Red Square / Yellow Diamond / Green Circle / Red Square

Now as you can see, the double reds light at the same time so that there is no question what colour is lit when the light is red (Let's be honest, it's more important to see a red light than a green one...LOL!). The yellow is a diamond shape and the green is round. The differences in shape and the fact that the reds are on both ends of the light bar help not only R/G colour blind people but also people who are TOTALLY colour blind to see from a distance what the light is showing.

I couldn't get a good picture of a quebec traffic light but here's a similar one from New Brunswick with both its reds on.

http://upload.wikimedia.org/wikipedia/comm...ight_Red_NB.jpg

Here's one from Halifax that shows you the diamond yellow, it's from wikipedia and its caption reads:

"A traffic signal in Halifax, Nova Scotia with specially-shaped lights to assist people with colour blindness."

http://upload.wikimedia.org/wikipedia/en/1...ffic_signal.JPG

So the Quebec light is a cross between those two.
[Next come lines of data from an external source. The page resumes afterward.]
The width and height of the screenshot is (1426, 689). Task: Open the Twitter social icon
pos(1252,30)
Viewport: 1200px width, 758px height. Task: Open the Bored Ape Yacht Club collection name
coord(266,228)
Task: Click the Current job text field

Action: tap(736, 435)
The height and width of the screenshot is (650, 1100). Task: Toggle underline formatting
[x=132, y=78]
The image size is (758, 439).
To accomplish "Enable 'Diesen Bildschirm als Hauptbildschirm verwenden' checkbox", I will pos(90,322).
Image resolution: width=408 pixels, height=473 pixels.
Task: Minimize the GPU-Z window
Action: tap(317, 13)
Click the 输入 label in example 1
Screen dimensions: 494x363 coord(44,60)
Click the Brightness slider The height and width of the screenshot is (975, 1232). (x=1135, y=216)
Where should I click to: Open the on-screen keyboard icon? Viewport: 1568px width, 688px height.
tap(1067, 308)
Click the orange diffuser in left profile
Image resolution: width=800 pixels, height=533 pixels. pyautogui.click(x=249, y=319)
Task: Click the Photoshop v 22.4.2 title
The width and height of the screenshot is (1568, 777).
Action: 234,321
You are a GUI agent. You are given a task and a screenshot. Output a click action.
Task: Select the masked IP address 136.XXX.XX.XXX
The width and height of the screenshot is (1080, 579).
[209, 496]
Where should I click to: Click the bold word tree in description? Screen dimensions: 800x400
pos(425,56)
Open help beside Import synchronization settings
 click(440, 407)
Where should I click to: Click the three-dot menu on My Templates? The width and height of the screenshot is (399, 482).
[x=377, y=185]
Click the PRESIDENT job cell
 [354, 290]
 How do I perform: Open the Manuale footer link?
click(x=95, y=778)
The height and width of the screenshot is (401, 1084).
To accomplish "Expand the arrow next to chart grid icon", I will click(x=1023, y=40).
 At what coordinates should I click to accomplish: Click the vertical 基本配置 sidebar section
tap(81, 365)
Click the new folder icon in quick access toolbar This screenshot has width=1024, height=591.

It has the double red of the New Brunswick light combined with the Square, Diamond and Circle shapes of the Halifax light. When you consider this, it's a much better design because you can see what the light is from much farther away, colour blindness stops being a handicap and believe it or not, it's very easy to get accustomed to. So there you have it, the answer you've all been looking for! ;)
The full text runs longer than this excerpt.